Старуха 4
Шрифт:
Вообще Вера искренне считала, что для победы в войне нужно производить никак не меньше ста тысяч артиллерийских снарядов в сутки только для орудий «больших» калибров, то есть для трехдюймовки и больше. И вдвое больше снарядом малокалиберных — но это в самом плохом случае. А в хорошем было бы неплохо эти величины удвоить, но ведь Вера Андреевна изначально боролась именно «за все хорошее». Очень сильно боролась — и теперь, даже если не считать «мобилизационных» возможностей непрофильных предприятий, заводы химпрома (только химпрома, предприятия оборонной промышленности она не учитывала) могли без особого напряжения дать стране тот самый «минимум».

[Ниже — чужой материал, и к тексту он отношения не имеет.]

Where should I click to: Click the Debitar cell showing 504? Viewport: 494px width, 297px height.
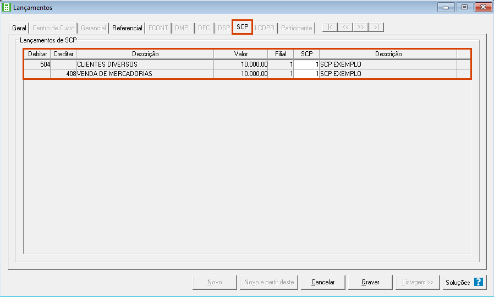pyautogui.click(x=37, y=64)
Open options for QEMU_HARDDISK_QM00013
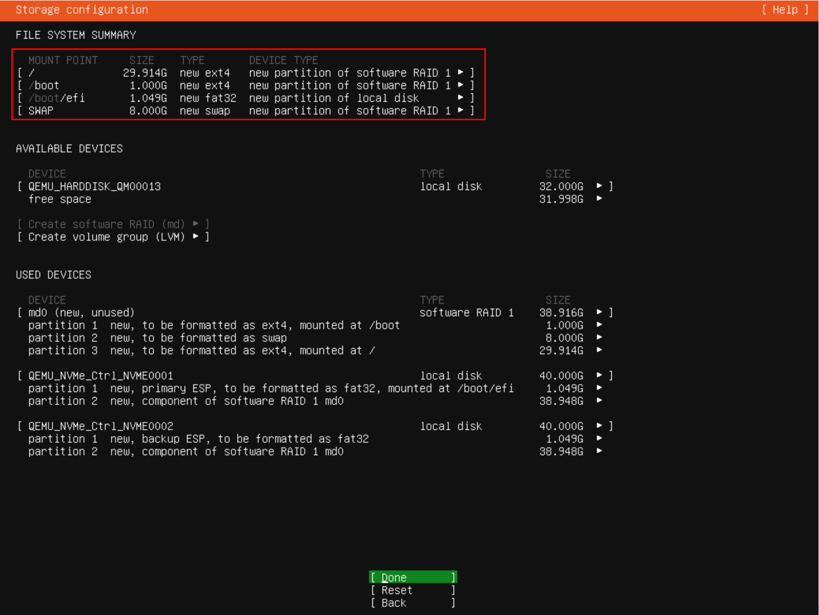 599,186
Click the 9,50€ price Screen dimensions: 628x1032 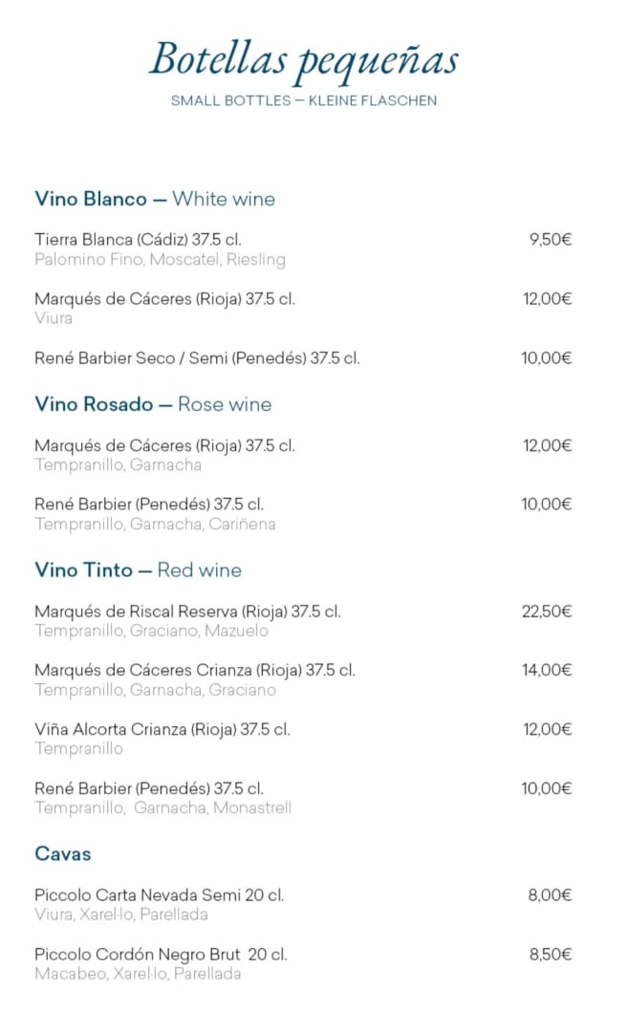[x=550, y=240]
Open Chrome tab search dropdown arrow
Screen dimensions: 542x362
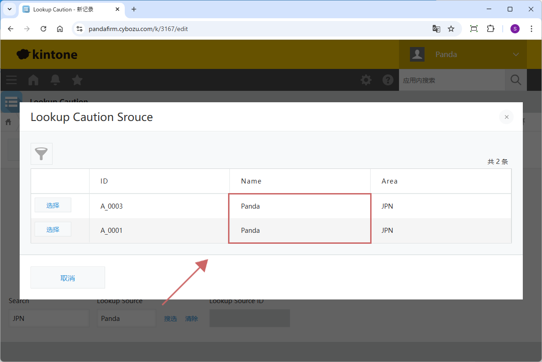tap(10, 9)
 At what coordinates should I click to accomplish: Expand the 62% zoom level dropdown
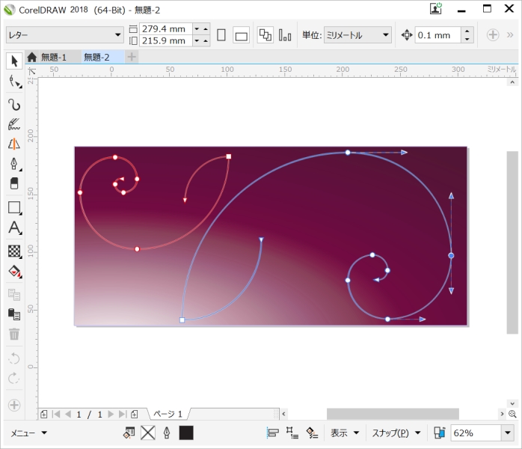[x=508, y=433]
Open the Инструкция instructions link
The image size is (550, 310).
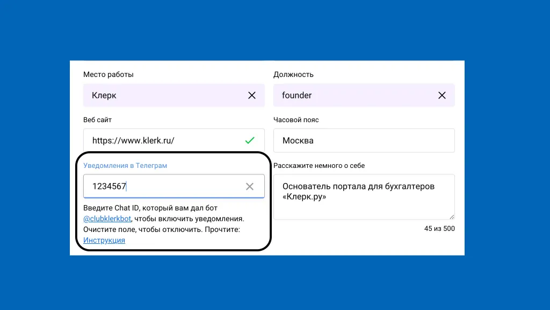click(103, 240)
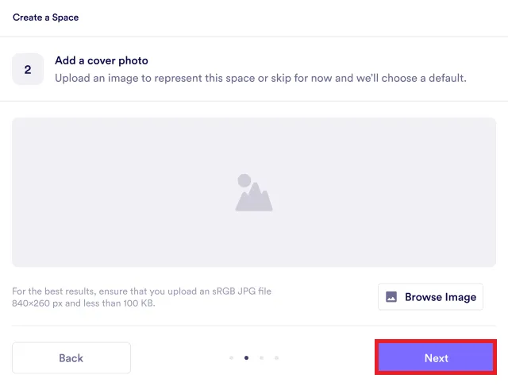Viewport: 508px width, 386px height.
Task: Jump to the fourth progress dot
Action: [x=276, y=358]
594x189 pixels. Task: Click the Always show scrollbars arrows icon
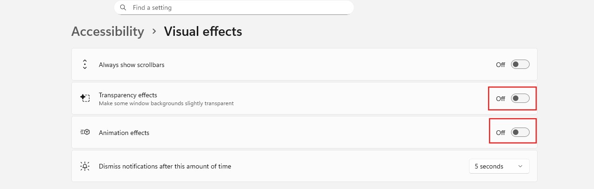coord(85,65)
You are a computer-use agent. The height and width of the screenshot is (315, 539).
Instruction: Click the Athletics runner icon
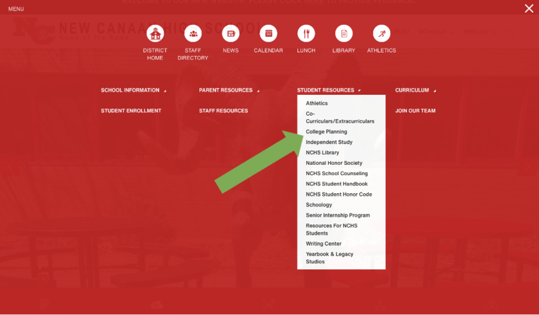[x=381, y=34]

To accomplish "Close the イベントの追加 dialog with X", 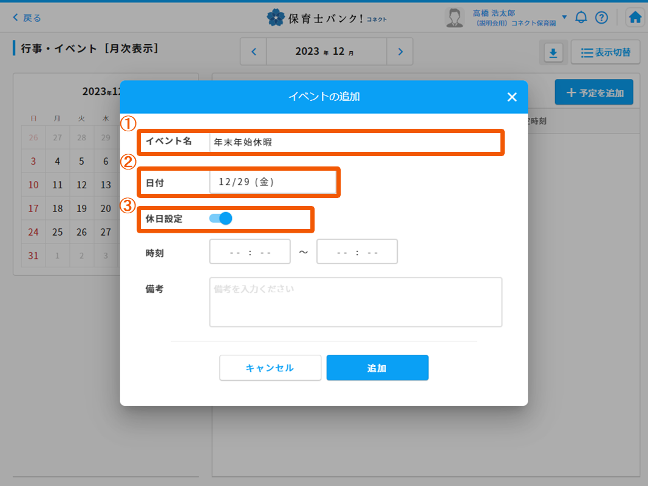I will (x=511, y=97).
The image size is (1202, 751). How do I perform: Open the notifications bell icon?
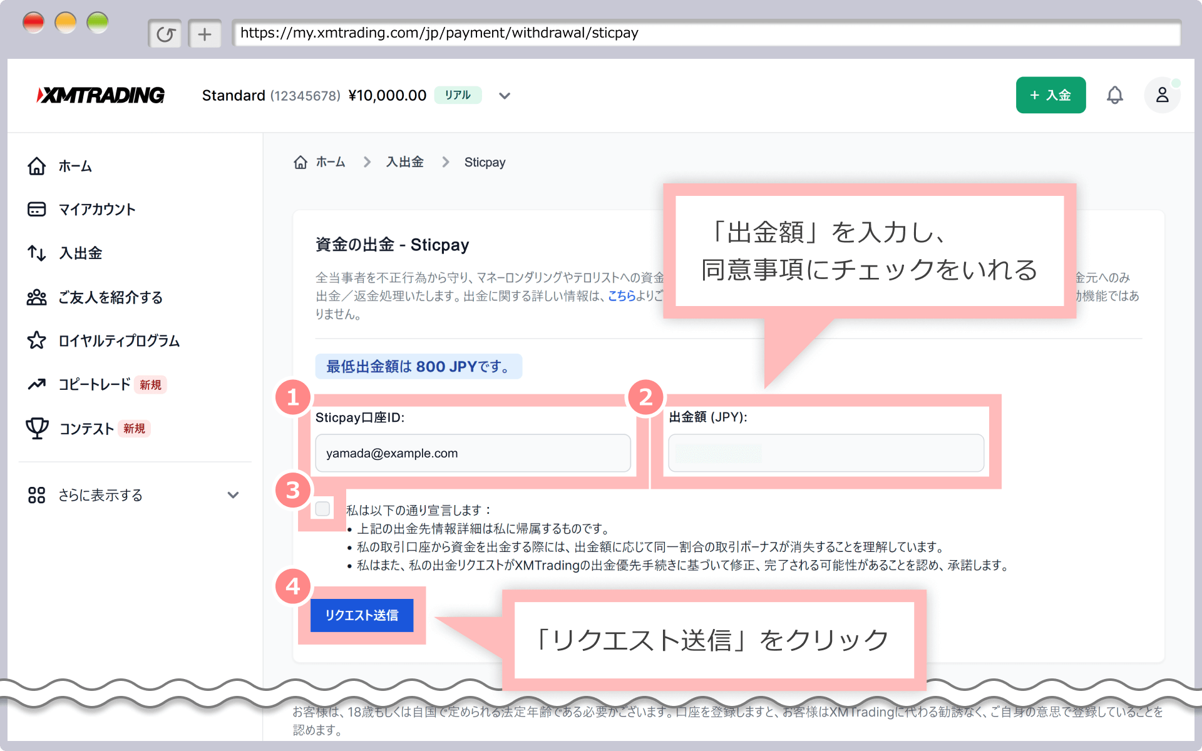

Так что за производство боеприпасов Вера точно не должна была волноваться, однако осознание этого факта волноваться ей совершенно не мешало. И чтобы все же не психовать с раннего утра и до поздней ночи, Вера занялась работой, с различными взрывчатыми веществами совсем не связанной. Тем более, что в начале мая геологи Губкина (которого Вера уже третий год постоянно подзуживала на «свершение великих открытий»), сообщили, что нашли на Ставрополье огромное месторождение природного газа.
То есть по нынешним временам огромное, по прикидкам этих геологов на месторождении газа было больше полумиллиарда кубометров. Примерный состав этого газа Вера Андреевна знала: этан-пропановой фракции меньше процента, примерно десятая процента газов благородных, совсем немного нафталина — но даже этого немнога хватило бы, чтобы забить трубопровод, поэтому перед транспортировкой по трубе газ нужно было очистить. Да и тяжелые фракции для химии выделить не мешало бы — а как газ чистить, было уже давно хорошо известно. Но чтобы выстроить там газоочистный заводик, сначала нужно было подсчитать сколько газа будет перекачиваться, затем — сколько электричества потребуется на газоочистку, еще кучу всего. И Вера теперь все свободное время считала.
Но перед тем, как начать свои расчеты, она зашла к Валентину Ильичу:
— Тут люди Губкина сказали, что нашли огромное газовое месторождение.
— Я слышал, а у тебя на него уже есть какие-то планы?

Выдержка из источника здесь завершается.